Matthews responded by thanking her students for making the award possible and went on to express her gratitude to colleagues and others who have helped her grow and succeed as a teacher. “It’s such an honor to be recognized this way in a profession I love, and it’s also an honor to the other teachers that I respect and learn from every day. To be able to share it with everyone at Valle Crucis and all of Watauga County makes it extremely special.”
Matthews is a Watauga County native with fifteen years of teaching experience in three different school systems. After completing her bachelor’s degree in elementary education at UNC-Chapel Hill, she began her teaching career in the Wake County Schools and then moved to the Richmond City Schools before coming to Watauga County as a kindergarten teacher at Mabel in 2005. Matthews is no stranger to recognitions for excellence: she has been named a school-level Teacher of the Year in all three school systems where she has worked, including prior recognition as Teacher of the Year at Mabel for 2007-08, and she is a National Board Certified teacher.
She is in just her second year as a first grade teacher at Valle Crucis but has clearly made a big impact already. Valle Crucis Principal Martha Clark praised Matthews as “a fabulous, one-of-a-kind teacher. Her enthusiasm for teaching and for learning is second to none, and she smiles all the time. When I walk into her classroom, students are always actively engaged and they demonstrate a real love of learning.”

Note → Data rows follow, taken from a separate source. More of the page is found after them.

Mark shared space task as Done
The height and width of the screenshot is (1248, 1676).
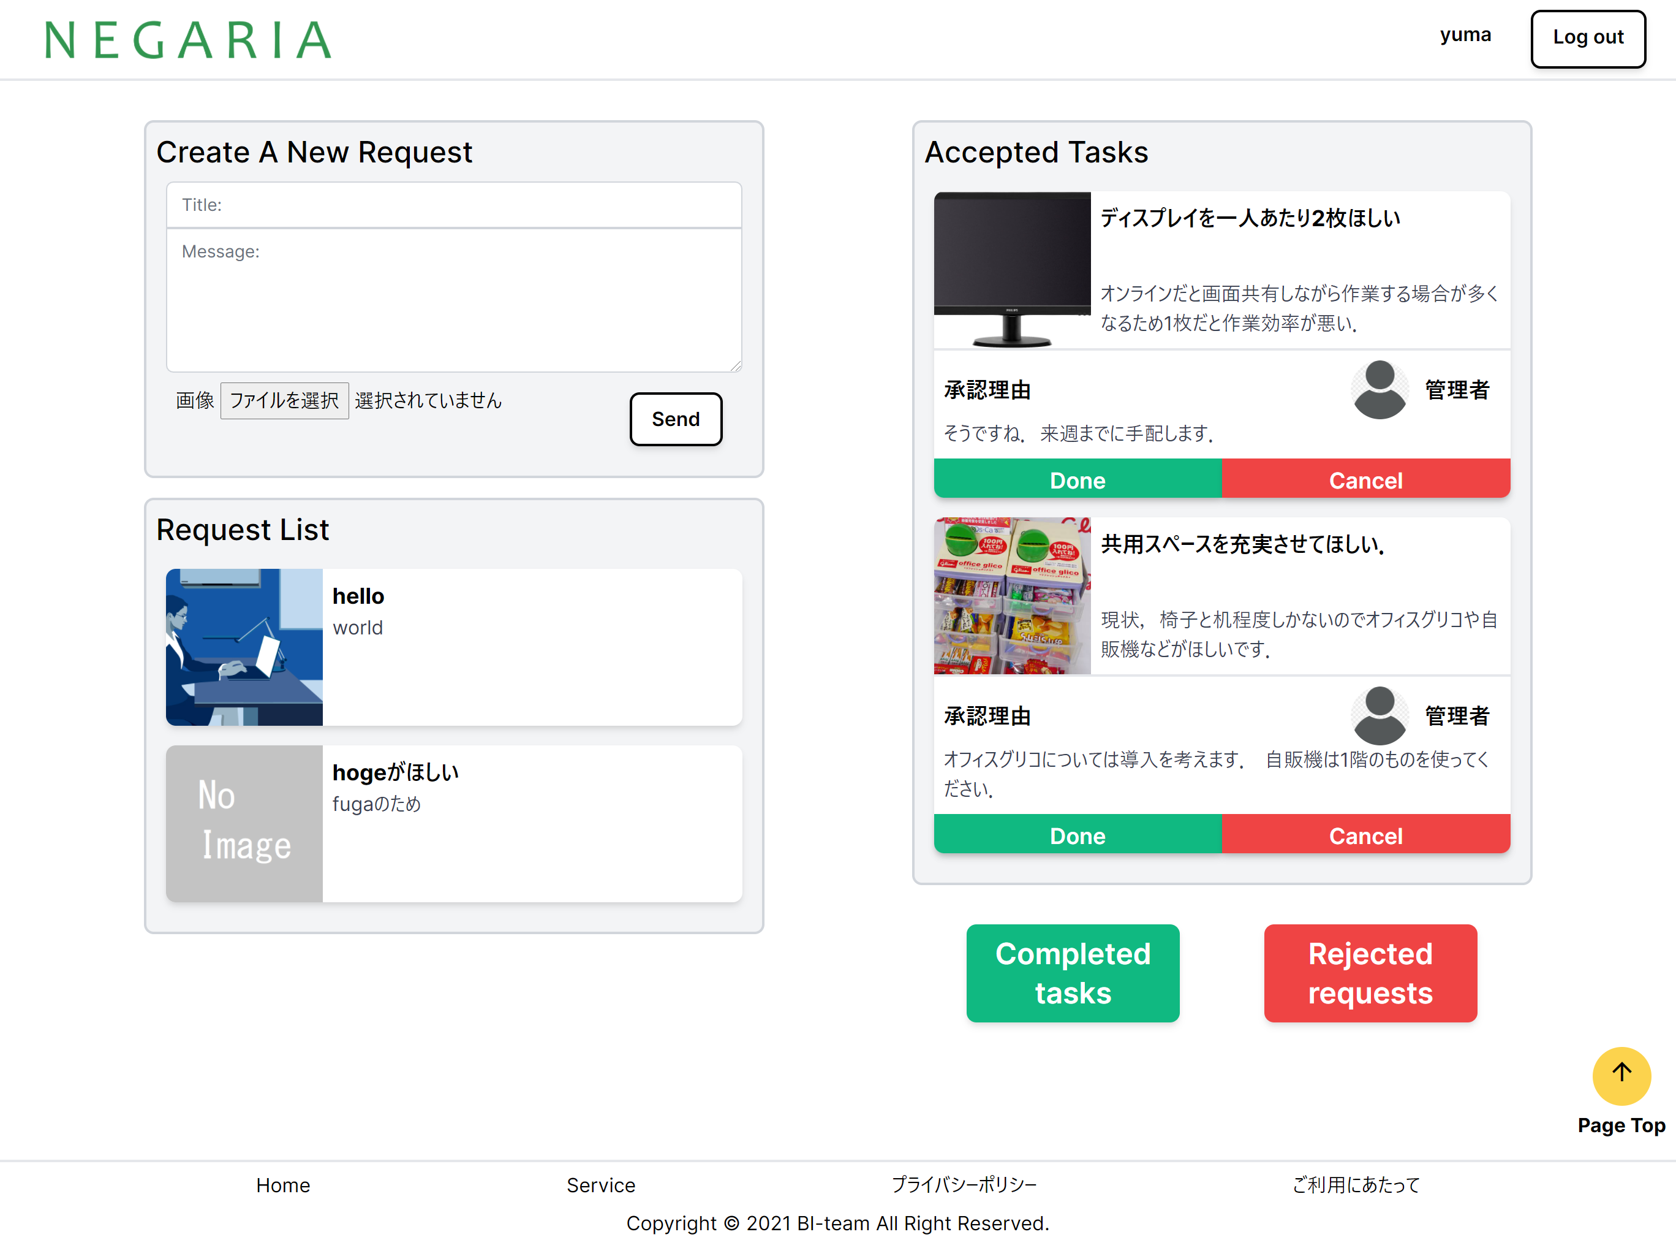tap(1077, 835)
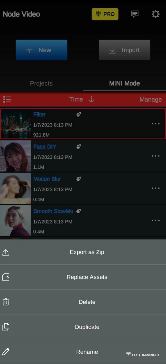
Task: Toggle sort direction arrow beside Time
Action: point(91,99)
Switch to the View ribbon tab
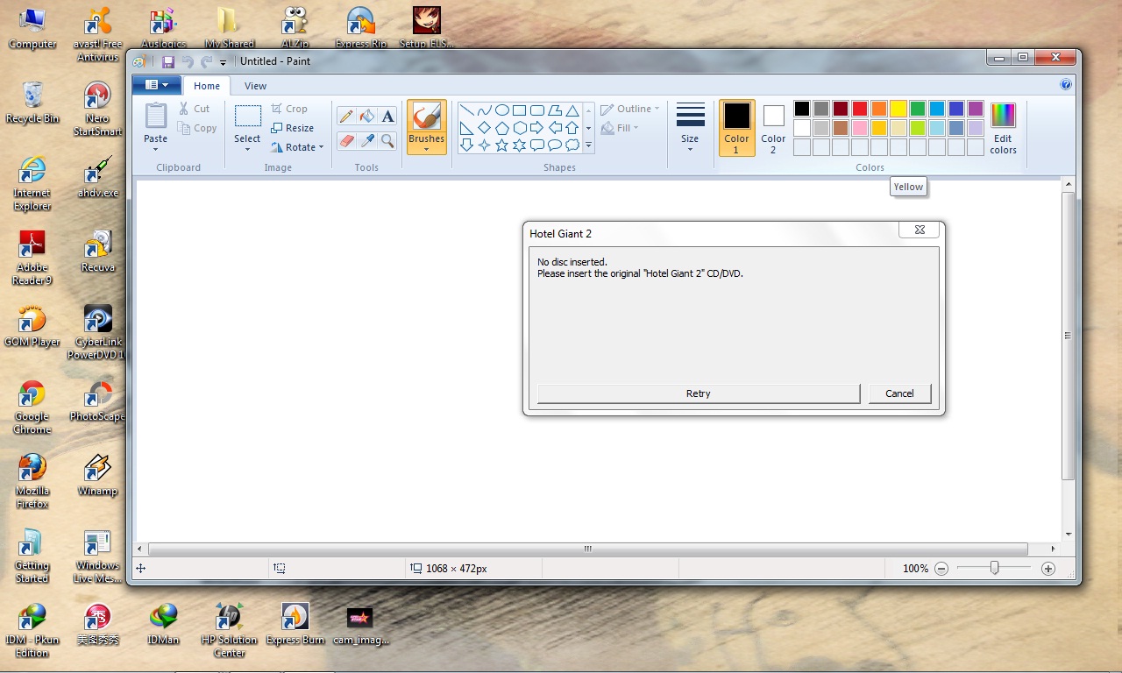Viewport: 1122px width, 673px height. 255,86
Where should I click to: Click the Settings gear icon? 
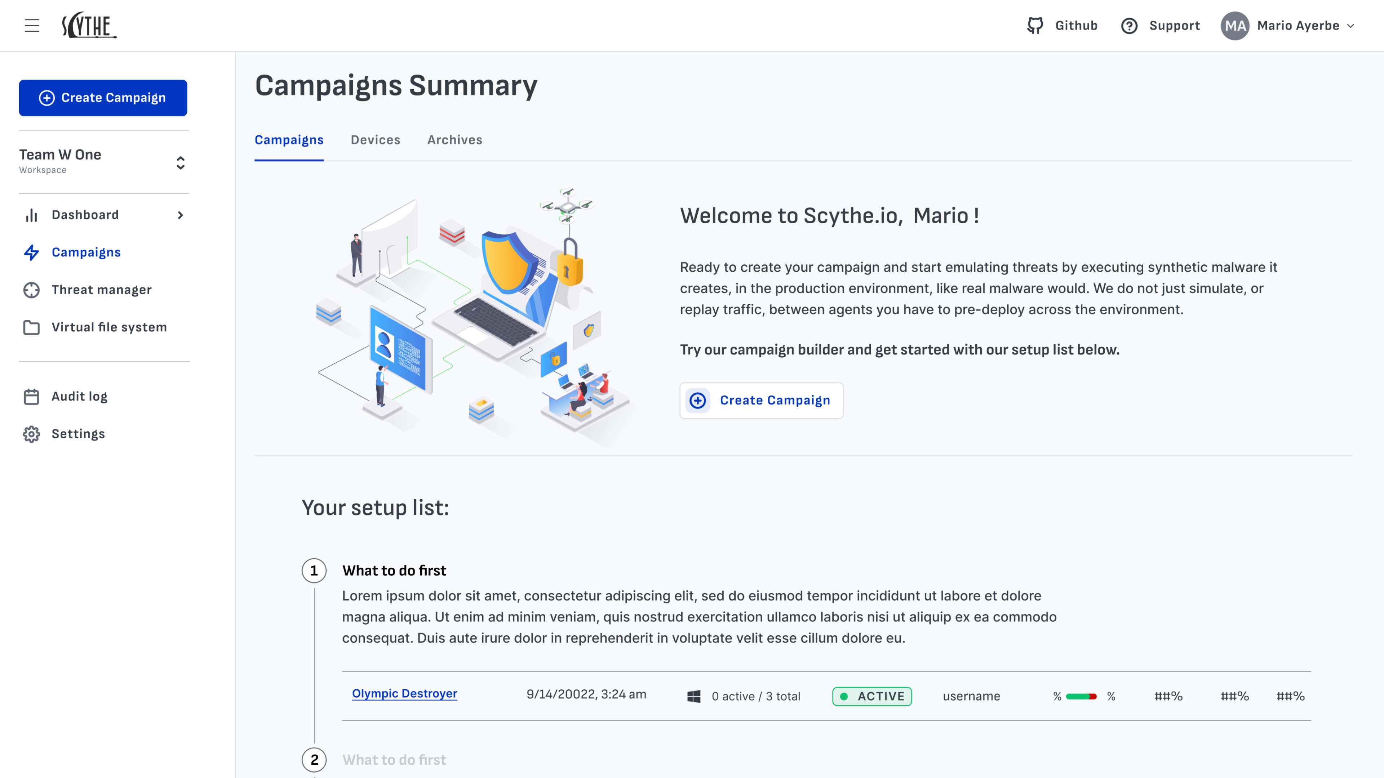tap(31, 434)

The Watauga County Schools Teacher of the Year is selected from among the Teachers of the Year for each of the nine schools in the Watauga County system. In addition to Matthews, this year’s school winners included Cindy Darcy, Dr. Laurie Gill, Burl Greene, Kim McAulay, Cogie Reed, Laura Seagle, Stacey Smith, and Anna Welsh.

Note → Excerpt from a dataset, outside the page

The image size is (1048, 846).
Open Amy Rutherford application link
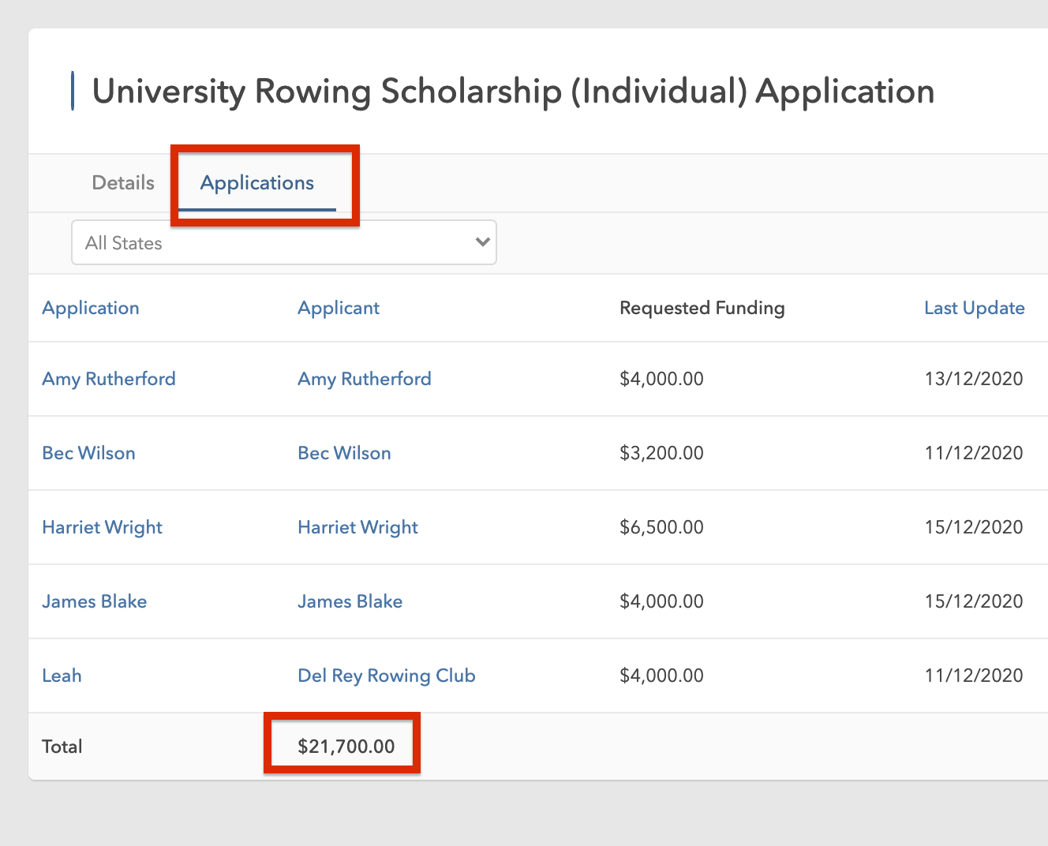click(x=109, y=379)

The selection process for the WCS Teacher of the Year includes a series of unannounced classroom observations, a written statement of teaching philosophy prepared by each candidate, and interviews.
In her statement of teaching philosophy, Matthews said that her experiences in education as both student and teacher have created in her “a steadfast love for the teaching profession, compassion for my students, and an unwavering enthusiasm for the way I teach. It is my strong belief that if you know who you teach and what you teach, then you will know how to teach.” Although she recognizes that each aspect of teaching is important, she has concluded that “knowing who I teach is the most valuable piece of the equation.”
Some of her gifts as a teacher could be inherited as well as learned. Her parents Bill and Linda Mauldin have also been educators, and clearly her passion for teaching is very deeply rooted. “I always knew teaching was what I wanted to do,” she said in her Teacher of the Year interview, “and I’m always in the role of both teaching and learning.”
Matthews will now be a candidate for Teacher of the Year in the northwest region of the state. That selection is expected to be announced in December.
In addition to praising her colleagues at Valle Crucis and throughout the Watauga County Schools, Matthews also lauded current Watauga County Schools Teacher of the Year Darcy Grimes, saying “I have huge footsteps to follow.” Grimes, a third grade teacher at Bethel, recently won the title of NC Teacher of the Year from among the approximately 97,000 teachers in the state’s public schools.